The Wellness Industry is huge. The Global Wellness Institute reported it to be worth $4.2 trillion in 2017. Here are the top 10 sectors driving it:
- Personal Care, Beauty and Anti-Aging ($1,083 billion)
- Healthy Eating, Nutrition and Weight Loss ($702 billion) –
- Wellness Tourism ($639 billion)
- Fitness and Mind-Body ($595 billion)
- Preventative and Personalized Medicine and Public Health ($575 billion)
- Traditional and Complementary Medicine ($360 billion)
- Wellness Lifestyle Real Estate ($134 billion)
- Spa Economy ($119 billion)
- Thermal/Mineral Springs ($56 billion)
- Workplace Wellness ($48 billion)
What’s Included in Each Sector
Here’s what’s included in the totals for each sector.
- Personal Care, Beauty and Anti-Aging ($1,083 billion) – includes beauty & salon services; skin, hair & nail services & products; cosmetics & other personal care products; dermatology, products & services addressing age-related health & appearance issues.
- Healthy Eating, Nutrition and Weight Loss ($702 billion) – includes vitamins, supplements, fortified foods and nutraceuticals, natural & organics foods, health foods, sports nutrition, nutrition & dietary services, and weight loss products & services.
- Wellness Tourism ($639 billion) – includes all expenditures made by wellness tourists such as lodging, dining, activities & excursions, shopping and related transportation.
- Fitness and Mind-Body ($595 billion) – includes gyms, health clubs, personal training, sports-specific classes, fitness and exercise equipment, and wearable devices for tracking health.
- Preventative and Personalized Medicine and Public Health ($575 billion) – includes proactive medical services that focus on treating “well” people, preventing disease, or detecting risk factors. Also includes more personalized and sophisticated information for individual patients. The idea is to provide tailored approaches for disease prevention and management at a higher-than-normal level.
- Traditional and Complementary Medicine ($360 billion) – includes diverse medical, healthcare, holistic, and mentally or spiritually-based systems, services and products not part of the normal health-care system.
- Wellness Lifestyle Real Estate ($134 billion) – includes real estate development that specifically incorporates wellness elements into their design and amenities. This can be both commercial and residential properties.
- Spa Economy ($119 billion) – Includes spas and the businesses that support it. So this includes spas, spa education, spa consulting, spa capital investments, spa associations, and spa-related media and events.

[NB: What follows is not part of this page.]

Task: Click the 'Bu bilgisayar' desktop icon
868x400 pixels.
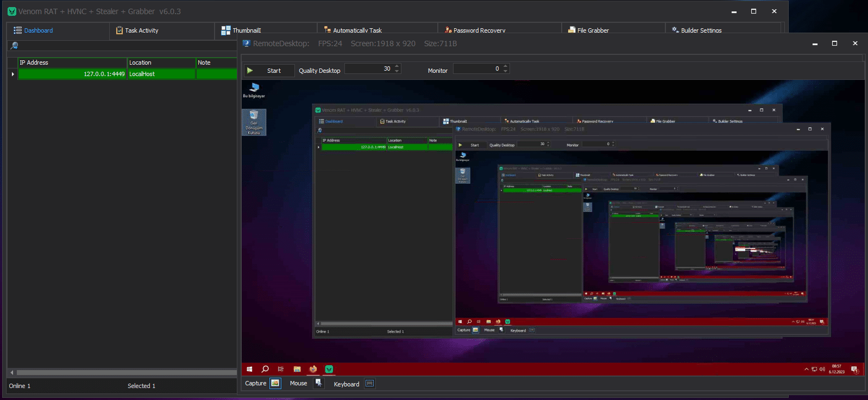Action: point(254,88)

- Thermal/Mineral Springs ($56 billion) – Includes business associated with wellness, recreational and therapeutic uses of water with special properties. This includes thermal water, mineral water, and seawater.
- Workplace Wellness ($48 billion) – Includes expenditures on programs, services, activities, and equipment by employers seeking to improve their employees’ health and wellness. These are aimed at raising awareness, providing education and offering incentives to encourage employees to adopt healthier lifestyles.
Information for this story comes from the Global Wellness Institute’s 2018 report.